Exercise: Return all the records, each one exactly as given.

+++ Source records +++

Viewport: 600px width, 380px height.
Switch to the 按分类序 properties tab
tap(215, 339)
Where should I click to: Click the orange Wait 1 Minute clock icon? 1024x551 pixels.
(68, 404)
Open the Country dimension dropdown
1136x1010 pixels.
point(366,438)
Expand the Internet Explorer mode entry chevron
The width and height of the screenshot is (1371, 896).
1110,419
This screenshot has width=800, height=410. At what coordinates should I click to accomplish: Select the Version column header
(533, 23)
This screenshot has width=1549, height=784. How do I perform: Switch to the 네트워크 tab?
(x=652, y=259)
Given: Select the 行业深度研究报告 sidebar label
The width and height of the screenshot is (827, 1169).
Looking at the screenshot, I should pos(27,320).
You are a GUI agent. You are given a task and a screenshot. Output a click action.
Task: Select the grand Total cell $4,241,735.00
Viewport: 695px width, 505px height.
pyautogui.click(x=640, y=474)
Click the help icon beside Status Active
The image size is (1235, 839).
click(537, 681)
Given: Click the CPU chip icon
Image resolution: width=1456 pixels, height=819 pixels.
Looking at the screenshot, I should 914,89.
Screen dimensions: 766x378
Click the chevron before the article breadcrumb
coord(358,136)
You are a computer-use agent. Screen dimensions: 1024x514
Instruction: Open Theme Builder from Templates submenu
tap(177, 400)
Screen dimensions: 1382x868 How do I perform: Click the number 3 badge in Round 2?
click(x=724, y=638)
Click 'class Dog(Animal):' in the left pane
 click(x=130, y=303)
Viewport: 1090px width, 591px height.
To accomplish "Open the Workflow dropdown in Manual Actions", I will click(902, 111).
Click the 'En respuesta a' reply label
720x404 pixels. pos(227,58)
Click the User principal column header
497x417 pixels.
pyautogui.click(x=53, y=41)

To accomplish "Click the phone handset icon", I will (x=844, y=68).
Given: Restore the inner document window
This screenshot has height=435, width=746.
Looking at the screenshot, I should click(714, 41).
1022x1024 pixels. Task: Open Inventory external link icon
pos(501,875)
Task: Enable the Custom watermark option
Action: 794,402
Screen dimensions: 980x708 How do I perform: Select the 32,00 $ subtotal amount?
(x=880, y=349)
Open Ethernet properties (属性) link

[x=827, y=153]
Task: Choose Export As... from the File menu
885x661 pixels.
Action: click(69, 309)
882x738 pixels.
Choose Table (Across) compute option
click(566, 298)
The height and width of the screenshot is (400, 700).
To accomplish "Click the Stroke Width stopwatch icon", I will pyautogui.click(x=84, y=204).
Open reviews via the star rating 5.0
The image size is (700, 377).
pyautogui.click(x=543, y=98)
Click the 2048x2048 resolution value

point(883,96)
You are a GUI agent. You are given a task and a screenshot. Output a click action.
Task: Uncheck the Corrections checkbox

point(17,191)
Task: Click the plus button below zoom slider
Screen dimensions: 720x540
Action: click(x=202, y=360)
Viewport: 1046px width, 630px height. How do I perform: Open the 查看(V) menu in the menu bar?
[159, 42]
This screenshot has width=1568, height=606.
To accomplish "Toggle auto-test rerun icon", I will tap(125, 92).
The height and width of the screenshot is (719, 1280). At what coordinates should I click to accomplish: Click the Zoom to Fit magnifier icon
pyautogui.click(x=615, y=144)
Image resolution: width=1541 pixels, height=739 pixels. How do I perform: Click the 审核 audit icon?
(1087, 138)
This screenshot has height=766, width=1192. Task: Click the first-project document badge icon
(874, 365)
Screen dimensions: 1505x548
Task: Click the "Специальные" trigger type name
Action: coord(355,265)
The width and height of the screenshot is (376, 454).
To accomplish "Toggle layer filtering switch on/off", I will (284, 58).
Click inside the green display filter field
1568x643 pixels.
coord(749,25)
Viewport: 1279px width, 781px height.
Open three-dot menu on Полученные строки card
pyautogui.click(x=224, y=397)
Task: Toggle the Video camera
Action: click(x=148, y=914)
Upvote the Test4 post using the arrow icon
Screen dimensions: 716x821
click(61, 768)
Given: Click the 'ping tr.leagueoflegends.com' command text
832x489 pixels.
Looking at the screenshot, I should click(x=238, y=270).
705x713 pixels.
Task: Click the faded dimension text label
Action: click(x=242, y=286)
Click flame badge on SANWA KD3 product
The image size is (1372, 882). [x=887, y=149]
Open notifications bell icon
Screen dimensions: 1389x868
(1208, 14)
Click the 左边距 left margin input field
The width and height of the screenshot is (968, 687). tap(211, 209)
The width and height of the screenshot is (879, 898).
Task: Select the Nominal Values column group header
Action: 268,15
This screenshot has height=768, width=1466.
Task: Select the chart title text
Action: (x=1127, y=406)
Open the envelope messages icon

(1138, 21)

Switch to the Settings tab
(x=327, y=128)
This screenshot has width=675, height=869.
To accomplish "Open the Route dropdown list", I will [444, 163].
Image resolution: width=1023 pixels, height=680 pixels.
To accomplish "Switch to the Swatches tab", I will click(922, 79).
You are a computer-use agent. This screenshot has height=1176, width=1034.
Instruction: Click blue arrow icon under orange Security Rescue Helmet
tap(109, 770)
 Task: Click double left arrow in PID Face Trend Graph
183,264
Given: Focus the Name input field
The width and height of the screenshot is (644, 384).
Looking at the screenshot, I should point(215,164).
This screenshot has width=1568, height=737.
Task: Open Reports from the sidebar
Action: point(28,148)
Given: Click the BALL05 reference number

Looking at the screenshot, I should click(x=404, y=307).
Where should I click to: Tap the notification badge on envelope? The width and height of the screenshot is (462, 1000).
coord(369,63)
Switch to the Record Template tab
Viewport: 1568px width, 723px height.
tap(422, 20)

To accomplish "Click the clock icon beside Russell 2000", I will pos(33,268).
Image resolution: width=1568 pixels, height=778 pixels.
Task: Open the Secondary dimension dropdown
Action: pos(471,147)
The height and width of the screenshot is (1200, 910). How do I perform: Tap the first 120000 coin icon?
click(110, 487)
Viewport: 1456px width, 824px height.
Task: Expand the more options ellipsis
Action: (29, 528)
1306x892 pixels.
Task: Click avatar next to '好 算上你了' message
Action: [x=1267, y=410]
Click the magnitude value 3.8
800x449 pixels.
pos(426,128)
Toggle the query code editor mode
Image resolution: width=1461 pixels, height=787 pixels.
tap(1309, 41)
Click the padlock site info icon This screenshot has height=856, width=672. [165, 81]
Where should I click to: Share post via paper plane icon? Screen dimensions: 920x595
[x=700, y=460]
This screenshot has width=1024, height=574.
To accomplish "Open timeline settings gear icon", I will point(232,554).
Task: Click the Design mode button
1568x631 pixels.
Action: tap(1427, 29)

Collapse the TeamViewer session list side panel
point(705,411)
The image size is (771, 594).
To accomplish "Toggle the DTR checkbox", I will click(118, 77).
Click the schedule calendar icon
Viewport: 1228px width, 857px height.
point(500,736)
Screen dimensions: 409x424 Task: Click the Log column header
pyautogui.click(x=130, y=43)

+++

Result below:
Viewport: 600px width, 380px height.
Switch to the 按分类序 properties tab
tap(215, 339)
Where should I click to: Click the orange Wait 1 Minute clock icon? 1024x551 pixels.
(68, 404)
Open the Country dimension dropdown
1136x1010 pixels.
point(366,438)
Expand the Internet Explorer mode entry chevron
The width and height of the screenshot is (1371, 896).
1110,419
This screenshot has width=800, height=410. At what coordinates should I click to accomplish: Select the Version column header
(533, 23)
This screenshot has width=1549, height=784. How do I perform: Switch to the 네트워크 tab?
(x=652, y=259)
Given: Select the 行业深度研究报告 sidebar label
The width and height of the screenshot is (827, 1169).
Looking at the screenshot, I should pos(27,320).
You are a GUI agent. You are given a task and a screenshot. Output a click action.
Task: Select the grand Total cell $4,241,735.00
Viewport: 695px width, 505px height.
pyautogui.click(x=640, y=474)
Click the help icon beside Status Active
The image size is (1235, 839).
click(537, 681)
Given: Click the CPU chip icon
Image resolution: width=1456 pixels, height=819 pixels.
Looking at the screenshot, I should 914,89.
Screen dimensions: 766x378
Click the chevron before the article breadcrumb
coord(358,136)
You are a computer-use agent. Screen dimensions: 1024x514
Instruction: Open Theme Builder from Templates submenu
tap(177, 400)
Screen dimensions: 1382x868 How do I perform: Click the number 3 badge in Round 2?
click(x=724, y=638)
Click 'class Dog(Animal):' in the left pane
 click(x=130, y=303)
Viewport: 1090px width, 591px height.
To accomplish "Open the Workflow dropdown in Manual Actions", I will click(902, 111).
Click the 'En respuesta a' reply label
720x404 pixels. pos(227,58)
Click the User principal column header
497x417 pixels.
pyautogui.click(x=53, y=41)

To accomplish "Click the phone handset icon", I will (x=844, y=68).
Given: Restore the inner document window
This screenshot has height=435, width=746.
Looking at the screenshot, I should click(714, 41).
1022x1024 pixels. Task: Open Inventory external link icon
pos(501,875)
Task: Enable the Custom watermark option
Action: 794,402
Screen dimensions: 980x708 How do I perform: Select the 32,00 $ subtotal amount?
(x=880, y=349)
Open Ethernet properties (属性) link

[x=827, y=153]
Task: Choose Export As... from the File menu
885x661 pixels.
Action: click(69, 309)
882x738 pixels.
Choose Table (Across) compute option
click(566, 298)
The height and width of the screenshot is (400, 700).
To accomplish "Click the Stroke Width stopwatch icon", I will pyautogui.click(x=84, y=204).
Open reviews via the star rating 5.0
The image size is (700, 377).
pyautogui.click(x=543, y=98)
Click the 2048x2048 resolution value

point(883,96)
You are a GUI agent. You are given a task and a screenshot. Output a click action.
Task: Uncheck the Corrections checkbox

point(17,191)
Task: Click the plus button below zoom slider
Screen dimensions: 720x540
Action: click(x=202, y=360)
Viewport: 1046px width, 630px height. How do I perform: Open the 查看(V) menu in the menu bar?
[159, 42]
This screenshot has width=1568, height=606.
To accomplish "Toggle auto-test rerun icon", I will tap(125, 92).
The height and width of the screenshot is (719, 1280). At what coordinates should I click to accomplish: Click the Zoom to Fit magnifier icon
pyautogui.click(x=615, y=144)
Image resolution: width=1541 pixels, height=739 pixels. How do I perform: Click the 审核 audit icon?
(1087, 138)
This screenshot has height=766, width=1192. Task: Click the first-project document badge icon
(874, 365)
Screen dimensions: 1505x548
Task: Click the "Специальные" trigger type name
Action: coord(355,265)
The width and height of the screenshot is (376, 454).
To accomplish "Toggle layer filtering switch on/off", I will (284, 58).
Click inside the green display filter field
1568x643 pixels.
coord(749,25)
Viewport: 1279px width, 781px height.
Open three-dot menu on Полученные строки card
pyautogui.click(x=224, y=397)
Task: Toggle the Video camera
Action: click(x=148, y=914)
Upvote the Test4 post using the arrow icon
Screen dimensions: 716x821
click(61, 768)
Given: Click the 'ping tr.leagueoflegends.com' command text
832x489 pixels.
Looking at the screenshot, I should click(x=238, y=270).
705x713 pixels.
Task: Click the faded dimension text label
Action: click(x=242, y=286)
Click flame badge on SANWA KD3 product
The image size is (1372, 882). [x=887, y=149]
Open notifications bell icon
Screen dimensions: 1389x868
(1208, 14)
Click the 左边距 left margin input field
The width and height of the screenshot is (968, 687). tap(211, 209)
The width and height of the screenshot is (879, 898).
Task: Select the Nominal Values column group header
Action: 268,15
This screenshot has height=768, width=1466.
Task: Select the chart title text
Action: (x=1127, y=406)
Open the envelope messages icon

(1138, 21)

Switch to the Settings tab
(x=327, y=128)
This screenshot has width=675, height=869.
To accomplish "Open the Route dropdown list", I will [444, 163].
Image resolution: width=1023 pixels, height=680 pixels.
To accomplish "Switch to the Swatches tab", I will click(922, 79).
You are a computer-use agent. This screenshot has height=1176, width=1034.
Instruction: Click blue arrow icon under orange Security Rescue Helmet
tap(109, 770)
 Task: Click double left arrow in PID Face Trend Graph
183,264
Given: Focus the Name input field
The width and height of the screenshot is (644, 384).
Looking at the screenshot, I should point(215,164).
This screenshot has width=1568, height=737.
Task: Open Reports from the sidebar
Action: point(28,148)
Given: Click the BALL05 reference number

Looking at the screenshot, I should click(x=404, y=307).
Where should I click to: Tap the notification badge on envelope? The width and height of the screenshot is (462, 1000).
coord(369,63)
Switch to the Record Template tab
Viewport: 1568px width, 723px height.
tap(422, 20)

To accomplish "Click the clock icon beside Russell 2000", I will pos(33,268).
Image resolution: width=1568 pixels, height=778 pixels.
Task: Open the Secondary dimension dropdown
Action: pos(471,147)
The height and width of the screenshot is (1200, 910). How do I perform: Tap the first 120000 coin icon?
click(110, 487)
Viewport: 1456px width, 824px height.
Task: Expand the more options ellipsis
Action: (29, 528)
1306x892 pixels.
Task: Click avatar next to '好 算上你了' message
Action: [x=1267, y=410]
Click the magnitude value 3.8
800x449 pixels.
pos(426,128)
Toggle the query code editor mode
Image resolution: width=1461 pixels, height=787 pixels.
tap(1309, 41)
Click the padlock site info icon This screenshot has height=856, width=672. [165, 81]
Where should I click to: Share post via paper plane icon? Screen dimensions: 920x595
[x=700, y=460]
This screenshot has width=1024, height=574.
To accomplish "Open timeline settings gear icon", I will point(232,554).
Task: Click the Design mode button
1568x631 pixels.
Action: tap(1427, 29)

Collapse the TeamViewer session list side panel
point(705,411)
The image size is (771, 594).
To accomplish "Toggle the DTR checkbox", I will click(118, 77).
Click the schedule calendar icon
Viewport: 1228px width, 857px height.
point(500,736)
Screen dimensions: 409x424 Task: Click the Log column header
pyautogui.click(x=130, y=43)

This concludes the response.